Nevertheless, this is an argument that is caught up in semantics. Why? Well, because in numerous past discussions, as well as in feminist studies, rape is defined as “unwanted sex inflicted upon one by force.” This leaves a wide open gray area. And like I said earlier, what if there was no force or coercion involved, what if the woman was just not enjoying it and kind of faking it all because saying yes and getting it all over with would seem easier? (And this goes both ways, as well, where men who are not in the mood to have sex with their wives/partners, but do it anyway, just to get it over with.)

Since the definition of rape is murky (and usually involves the force of men on women, rather than women on men, which still occurs, but is rarer), I think many women are left feeling befuddled and guilty about the lines of consent. While the battle of semantics is entirely frustrating and harmful to all, I can see why it is so controversial. I mean, after all, a stranger with a gun to your head is not quite the same as a partner who you aren’t turned on by, but decide to give in so he doesn’t sulk or argue. Yet, they are both expressions of aggression; the act is the same (which is that of sex/intercourse), but there is still that very thin line between what may be deemed as consent and what would definitely be seen as rape.

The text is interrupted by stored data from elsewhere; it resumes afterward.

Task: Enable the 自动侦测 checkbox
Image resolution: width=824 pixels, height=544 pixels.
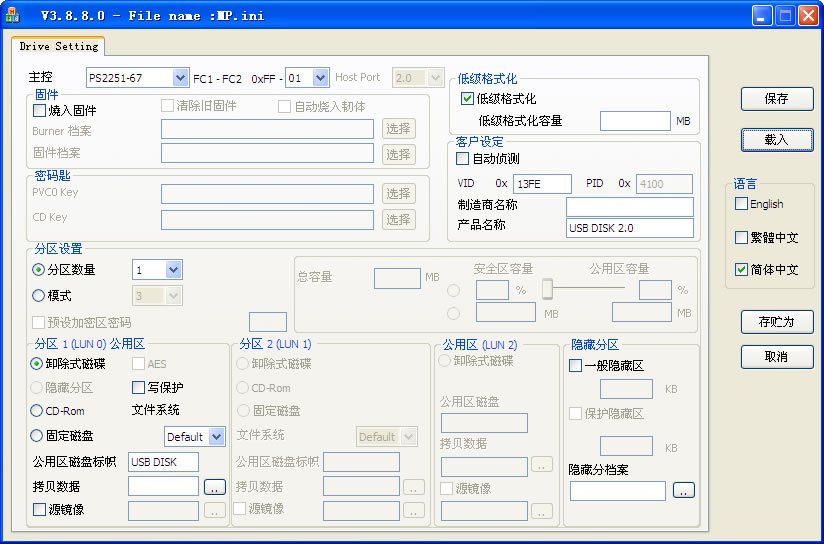Action: (x=462, y=158)
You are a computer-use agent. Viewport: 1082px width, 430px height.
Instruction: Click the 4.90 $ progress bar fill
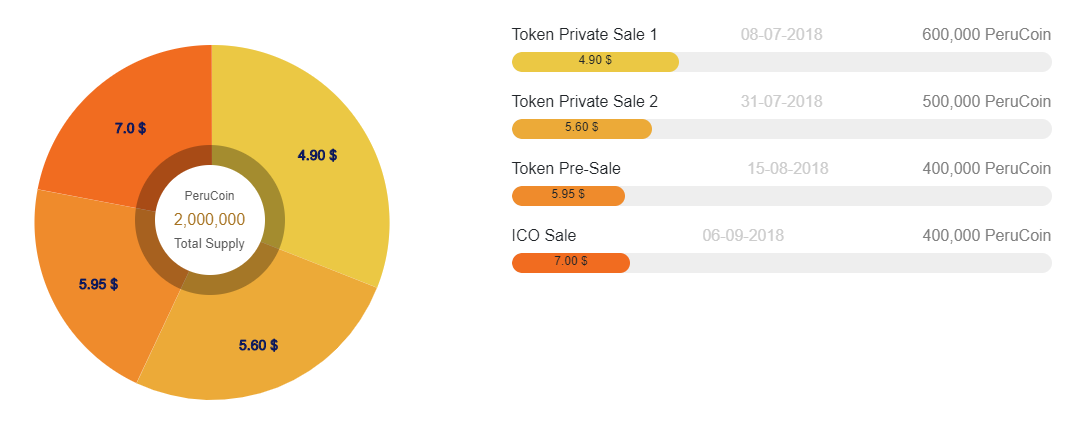click(595, 62)
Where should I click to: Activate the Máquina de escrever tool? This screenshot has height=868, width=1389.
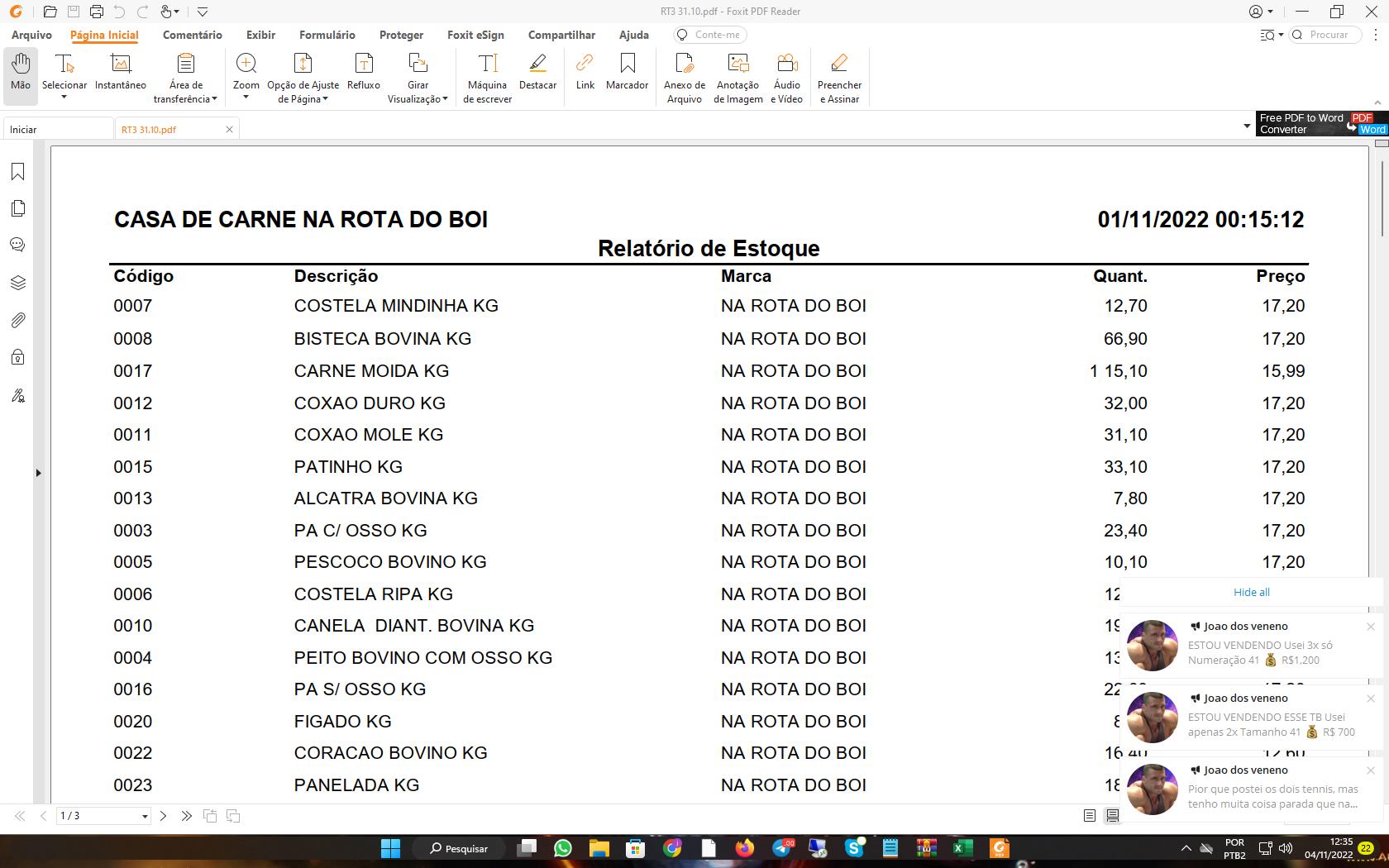(487, 78)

So, yes, while the act is one and the same, the emotional and physical impacts are very different. As well as the social and legal impacts, which is why I think many people get into the argument of what rape is, or isn’t.

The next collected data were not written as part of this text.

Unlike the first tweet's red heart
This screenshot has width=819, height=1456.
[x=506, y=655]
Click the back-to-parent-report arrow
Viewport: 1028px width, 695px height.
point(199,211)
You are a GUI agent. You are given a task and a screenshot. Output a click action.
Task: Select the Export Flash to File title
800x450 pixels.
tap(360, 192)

There are feminists who sometimes throw around the word “rape-culture” but to say that we have a rape-culture is to discount that we actually have a violence-culture on the whole. There is no doubt that upbringing and the type of culture one is raised in has a hand in this too. Typically, women, in my culture (I am Pashtun) are raised to practically obey their husbands. I am an exception, as I was fortunate enough to come to the West, where BOTH men and women are equal with each other and, when in love, worship/obey each other equally. And I am happy to say that my husband and I are like that, thankfully. However, back home, especially in villages, our women are conditioned with the belief that they cannot have a life without a man. The man is extremely important. And if a woman reaches a certain age, and is not married, she is then looked down upon and considered defective. Furthermore, rape is overlooked in cultures like these, simply because there is no such concept. And even if there is such a concept, the blame is always placed on the woman. People would simply say, “If the woman did not resist her husband, then he wouldn’t have to force himself on her. It’s *her* fault. She was not performing her ‘wifely’ duties, so the man/husband had NO choice but to force sex upon her.” Yes, as horrifying and despicable as this may sound, this is the justification that not only the men, but also the women in these villages give. But, that’s a whole different topic on its own, and I will definitely be touching up on this again, in more depth of course, in a future post.

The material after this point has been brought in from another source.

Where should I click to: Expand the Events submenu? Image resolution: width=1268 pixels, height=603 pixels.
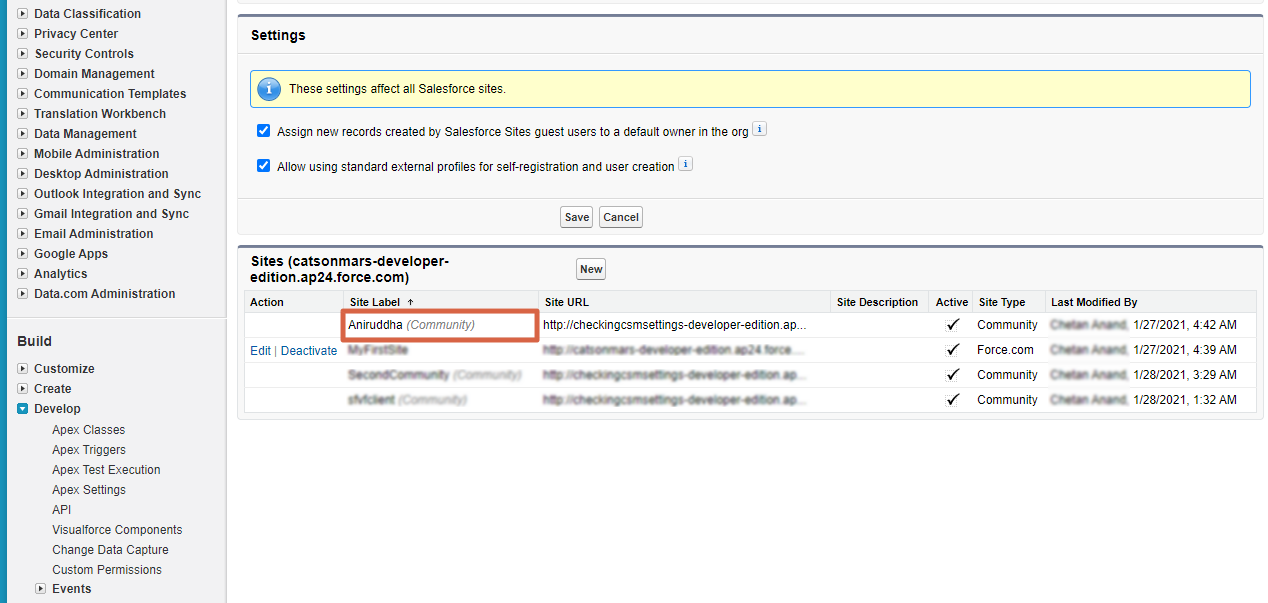[40, 589]
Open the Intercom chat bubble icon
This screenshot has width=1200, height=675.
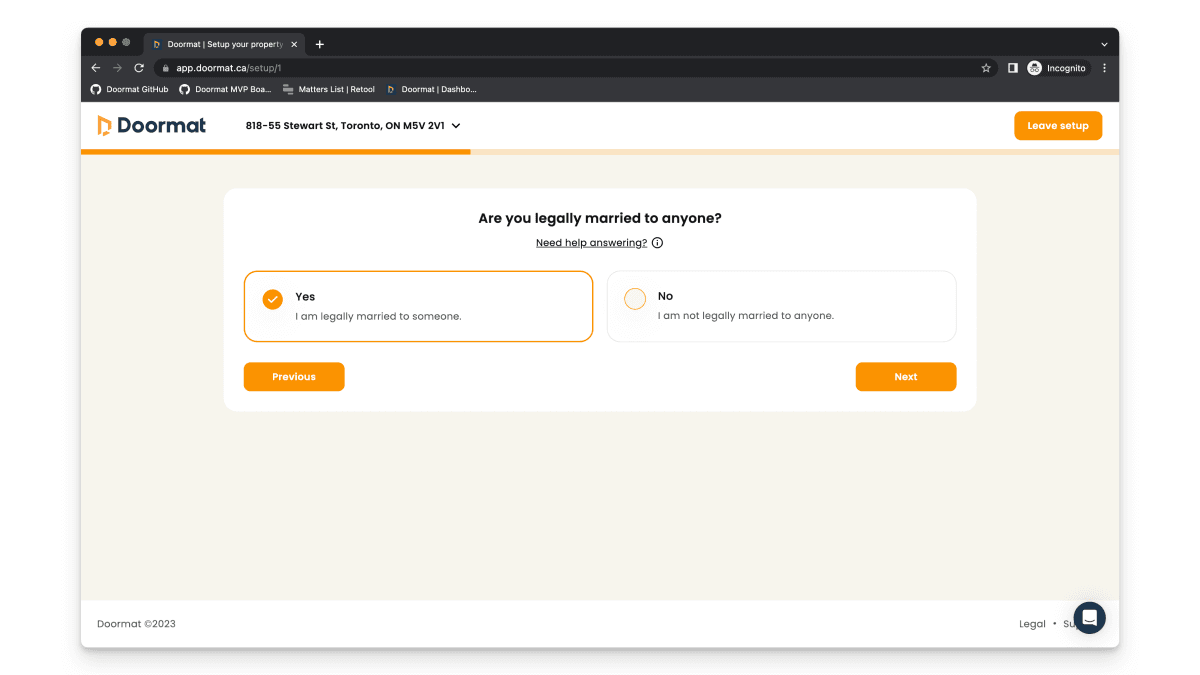1089,617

Anyway, to me, consent begins with radical honesty. It begins with allowing people, whom we trust, into our lives, and with whom we can be vulnerable and honest. The more we can say what we feel in the moment, as well as be honest about our experiences and emotions, the more we can break that cycle of subtlety and suppression of emotions. And because open intimate honesty is rare, I think it is important for a person (she or he) in any sexual or romantic relationship to be aware of their consenting, as well as lack thereof. This is not to imply that there won’t be any gray areas still, ‘cause that is inevitable. But when a person is in a supposedly loving/stable/long-term relationship/marriage, perhaps it would at least make sense to realize what it is that they are doing.